In 1930, the almost inevitable merger of First Lutheran and St. Paul's took place. The facility on Glen Morris was sold to a Russian-Greek Orthodox congregation with the proceeds designated for a new church elsewhere. In 1932, the congregation realized it could not sell the Bond Street church and decided to repair and improve the church using the monies accumulated in the building fund. The improvements included outfitting the chancel with the marble altar, altar rail, offering table, chancel paneling, hand-painted mural decoration, reredos, statue of Christ, pulpit and statue canopies. Most of these remain in place to date.

The congregation once again experienced renewal with the arrival of large numbers of immigrants after World War II. Not only did German-speaking immigrants find a spiritual home at First Lutheran, but it also provided a temporary home for Lutherans from a number of other countries, specifically the Finns, the Hungarians, the Latvians and the Lithuanians as they came together to establish their own congregations.

In the 1970s, First Lutheran began to recognize needs and opportunities beyond the immediate Lutheran community. For several years, it supported a number of foster children in Latin America. In past years it has supported urban initiatives such as Covenant House, Fellowship of the Least Coin, Shopping Bag Ladies House and Eva's Place. It has also provided support for a struggling Lutheran congregation in Latin America.

The character of the congregation has changed significantly over recent decades.
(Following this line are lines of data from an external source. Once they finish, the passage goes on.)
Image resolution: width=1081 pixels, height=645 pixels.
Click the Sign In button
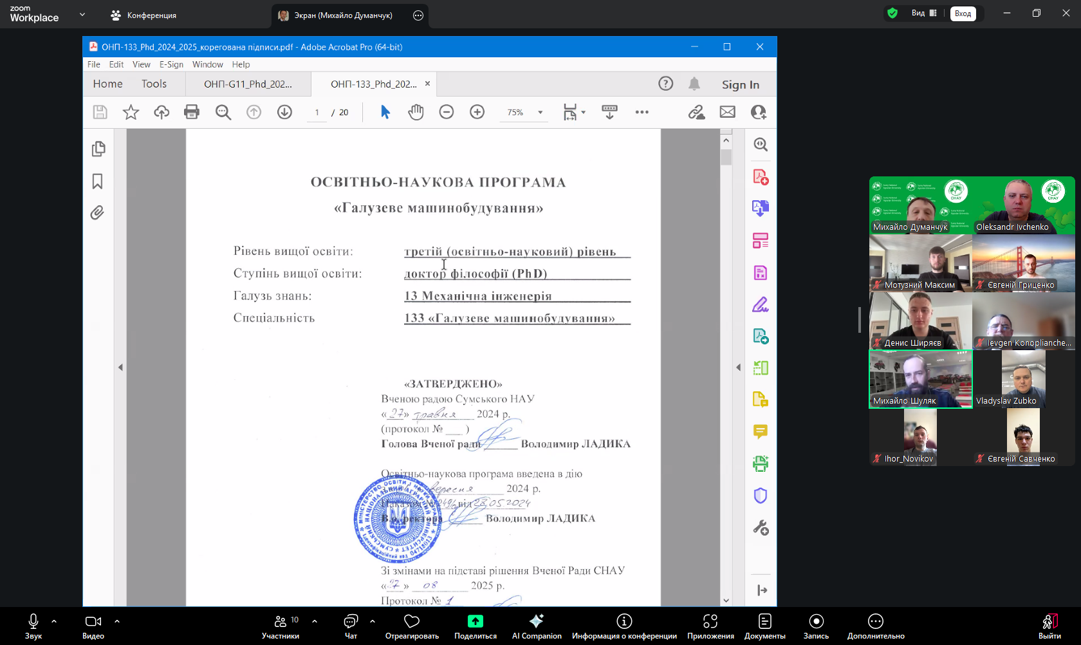coord(740,84)
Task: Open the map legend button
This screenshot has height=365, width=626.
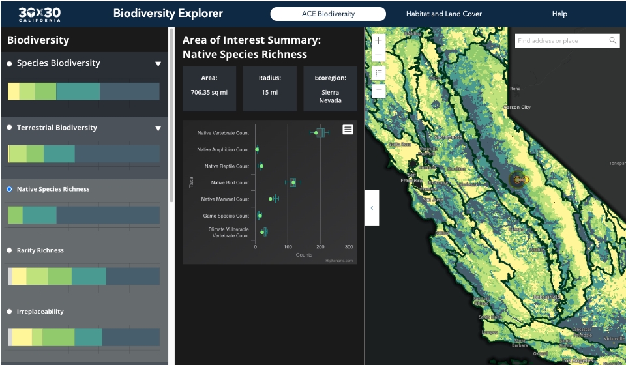Action: [379, 74]
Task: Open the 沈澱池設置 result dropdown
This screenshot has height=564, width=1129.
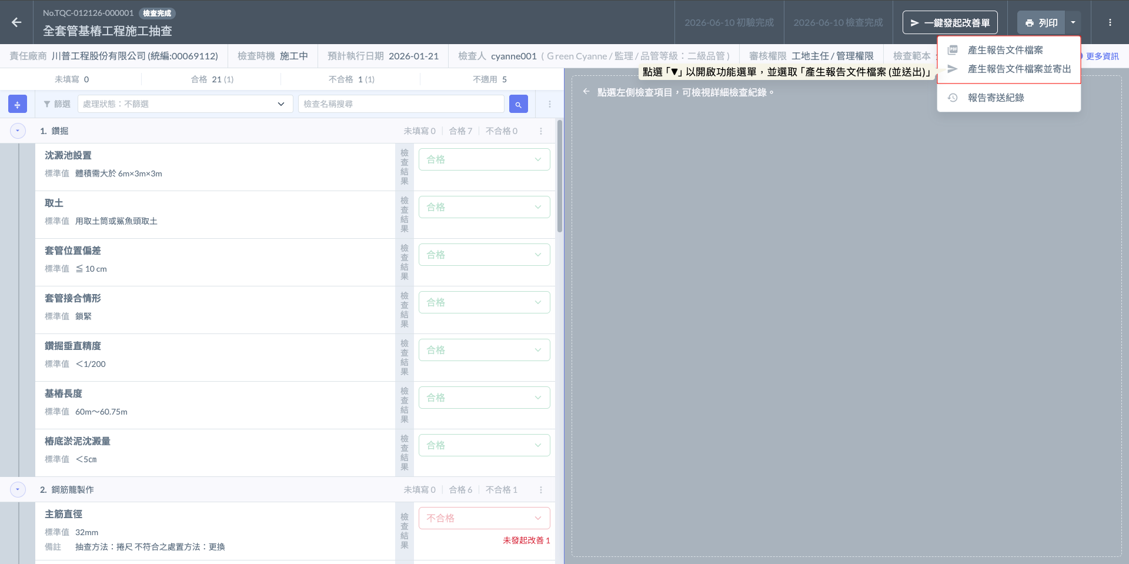Action: pos(484,159)
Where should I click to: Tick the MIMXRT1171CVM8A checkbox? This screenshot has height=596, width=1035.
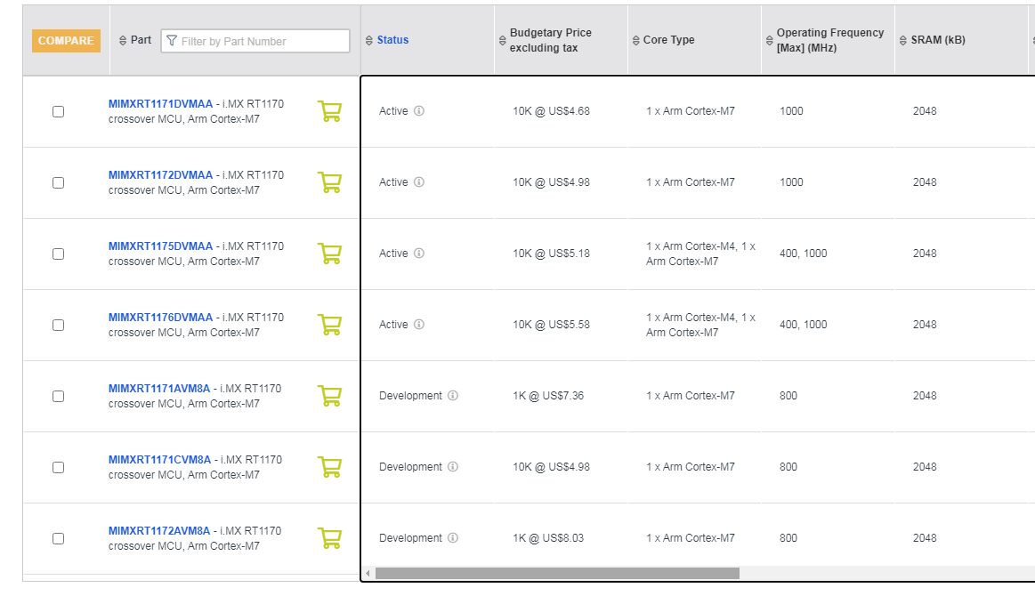(x=58, y=467)
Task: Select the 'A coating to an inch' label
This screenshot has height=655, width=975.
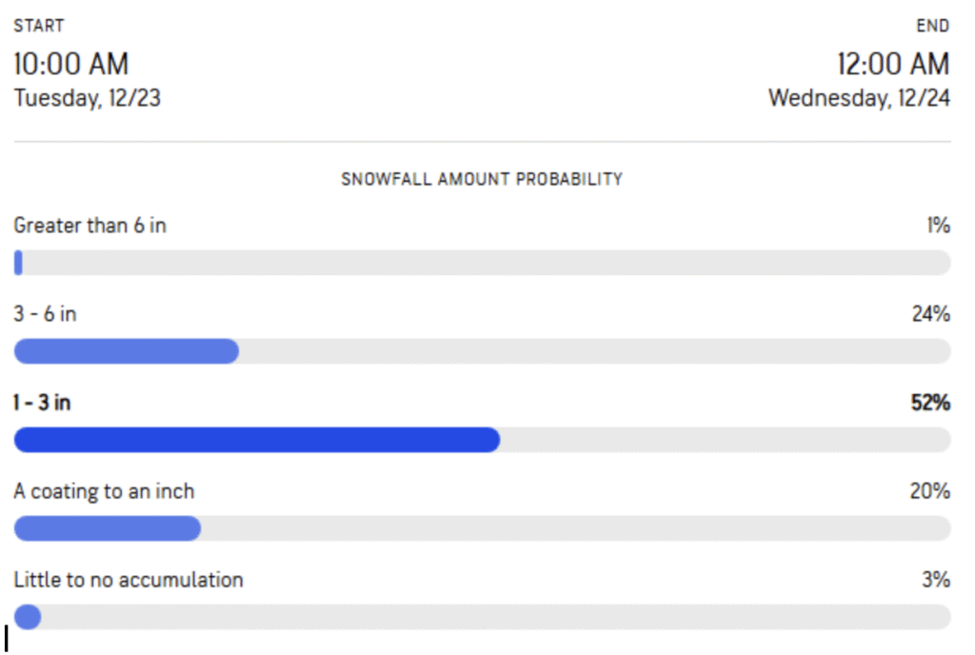Action: pyautogui.click(x=104, y=491)
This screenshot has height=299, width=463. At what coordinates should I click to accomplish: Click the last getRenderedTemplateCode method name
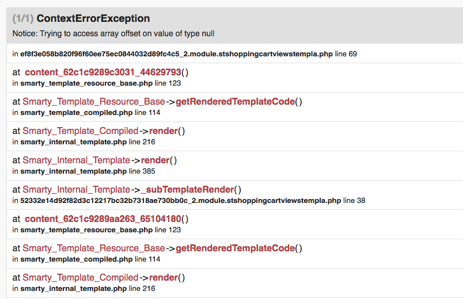[235, 248]
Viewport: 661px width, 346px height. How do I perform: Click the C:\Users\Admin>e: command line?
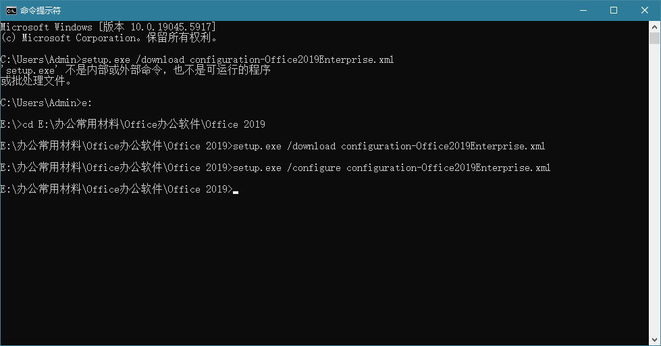[x=46, y=103]
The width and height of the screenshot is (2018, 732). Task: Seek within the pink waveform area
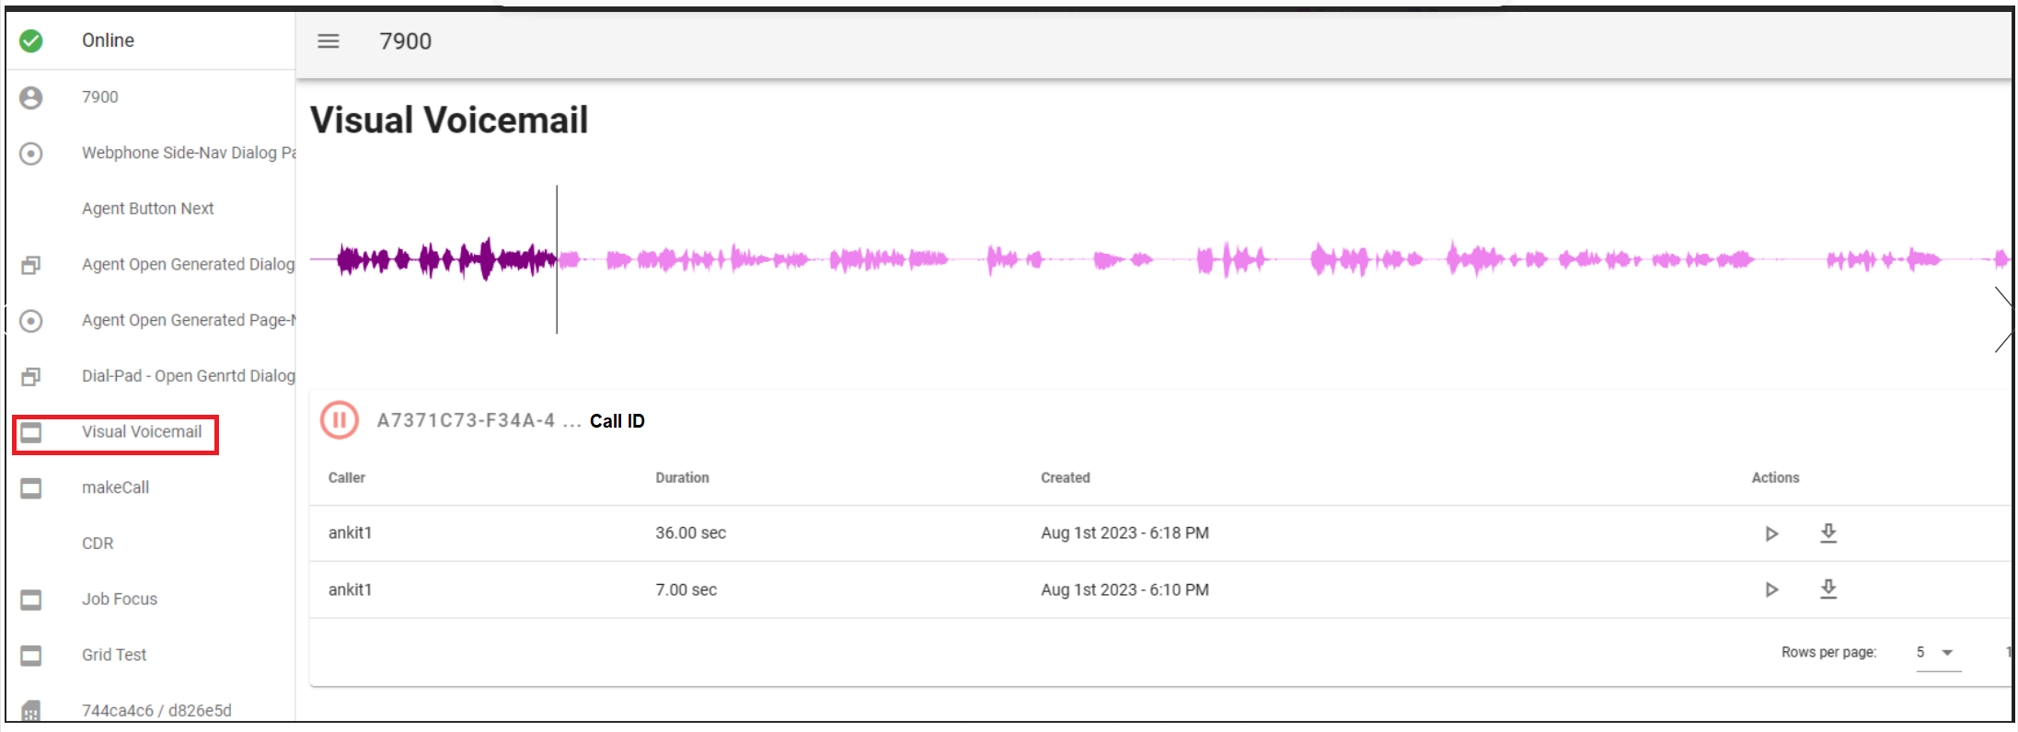coord(1196,260)
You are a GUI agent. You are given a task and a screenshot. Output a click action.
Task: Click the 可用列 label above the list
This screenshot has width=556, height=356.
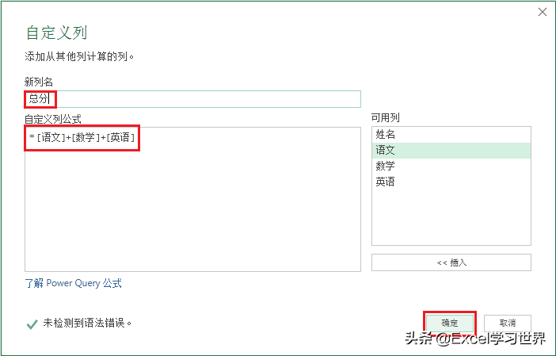386,117
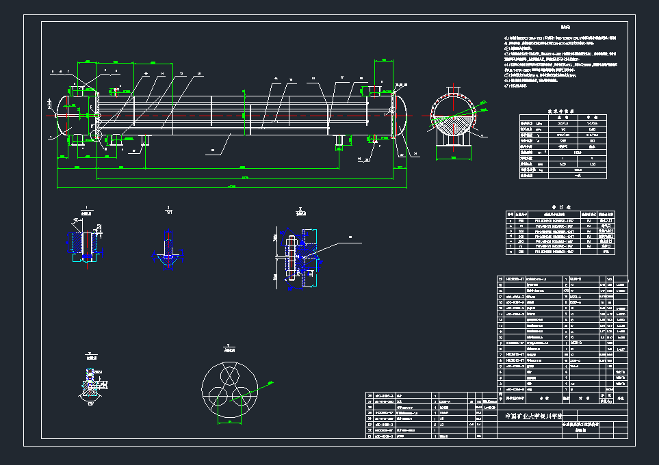Select the first detail view with red centerline

[85, 241]
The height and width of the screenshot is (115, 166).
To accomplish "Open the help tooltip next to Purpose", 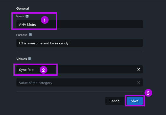I will click(x=30, y=35).
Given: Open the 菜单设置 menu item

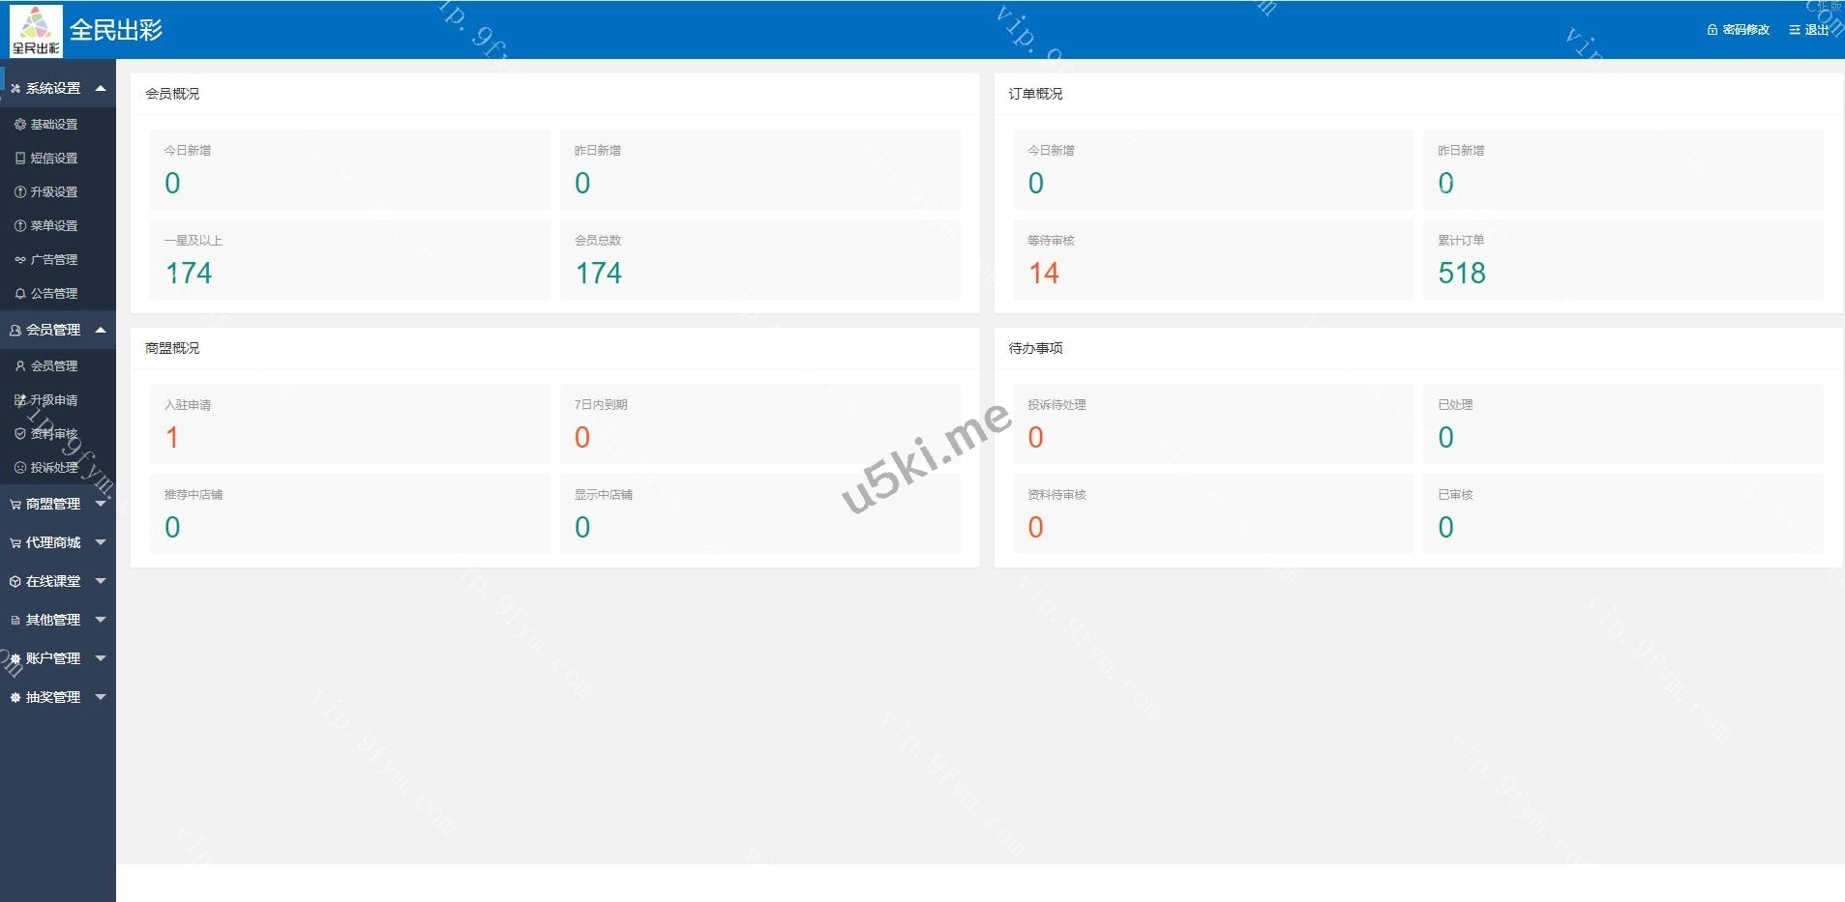Looking at the screenshot, I should click(54, 226).
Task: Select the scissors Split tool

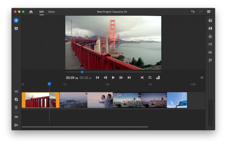Action: (x=16, y=92)
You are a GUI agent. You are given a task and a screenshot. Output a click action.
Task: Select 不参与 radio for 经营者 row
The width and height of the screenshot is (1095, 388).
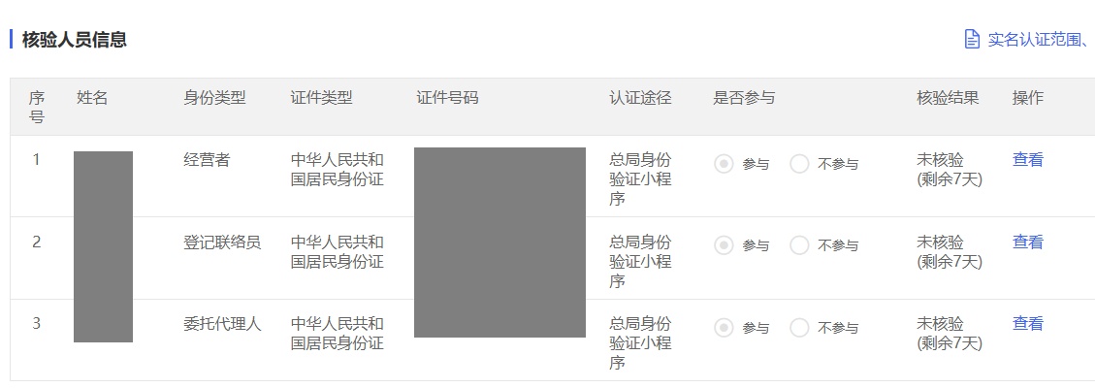[x=799, y=164]
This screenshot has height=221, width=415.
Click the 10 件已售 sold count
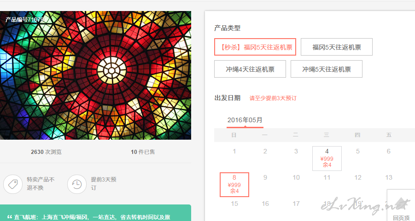click(143, 152)
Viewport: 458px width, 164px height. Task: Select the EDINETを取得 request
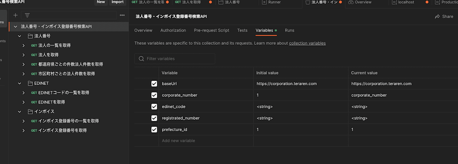point(52,102)
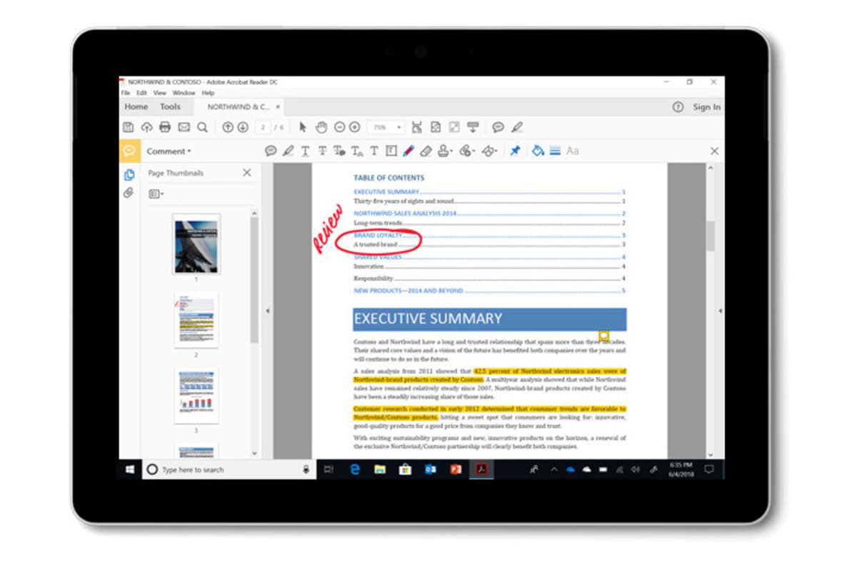
Task: Select the Highlight text marker tool
Action: tap(288, 151)
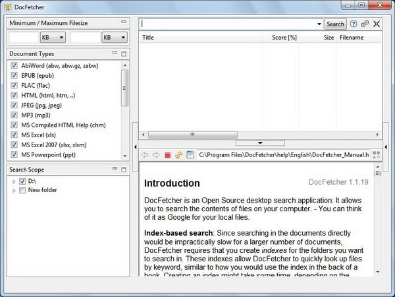395x297 pixels.
Task: Click the yellow refresh icon in preview toolbar
Action: click(x=178, y=155)
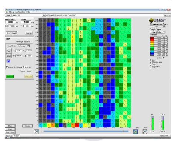The width and height of the screenshot is (175, 141).
Task: Click the application icon in the title bar
Action: tap(6, 10)
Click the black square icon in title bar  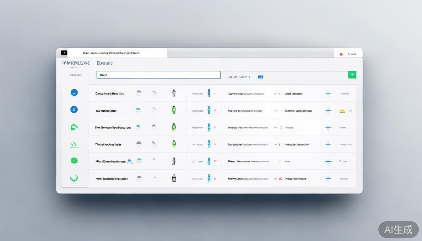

The Sunday School, at one time about a hundred children, is no longer offered. A large seniors group was closely associated with the congregation for twenty years up to the COVID19 pandemic, when it also ceased to meet. However, both women's and men's groups continue to meet, and the congregation has hosted the Toronto Metropolitan University chapter of the Student Christian Movement of Canada since 2018.

On April 14, 2024 at the annual general meeting First Lutheran adopted a 2SLGBTQIA+ welcoming statement known as a Reconciling-in-Christ statement consistent with the mission of Reconciling Works.

In recent decades it also houses services for the small Hungarian Lutheran community of Toronto, one of only two Lutheran congregations remaining in North America (the other, more numerous community is located in Cleveland, Ohio). Services in Hungarian have not been held since the end of the COVID19 pandemic.

Since 2020 First Lutheran has hosted the InKlooSiv Voices Gospel Choir (the first and only LGBTQ2IA+ Gospel choir in the GTA) by providing rehearsal space at no charge.

A primary tenant of First Lutheran is Mint Music.

Downtown Hyderi Muslim Congregation has been holding Shia Jumma Salat Prayer at First Lutheran since 2020.

== Clergy ==
In January 2020, pastor Ralph Carl Wushke, previously ordained at the church but forced to leave as an openly gay man in the 1970s, was instated as church leader. Pastor Wushke retired on December 31, 2024.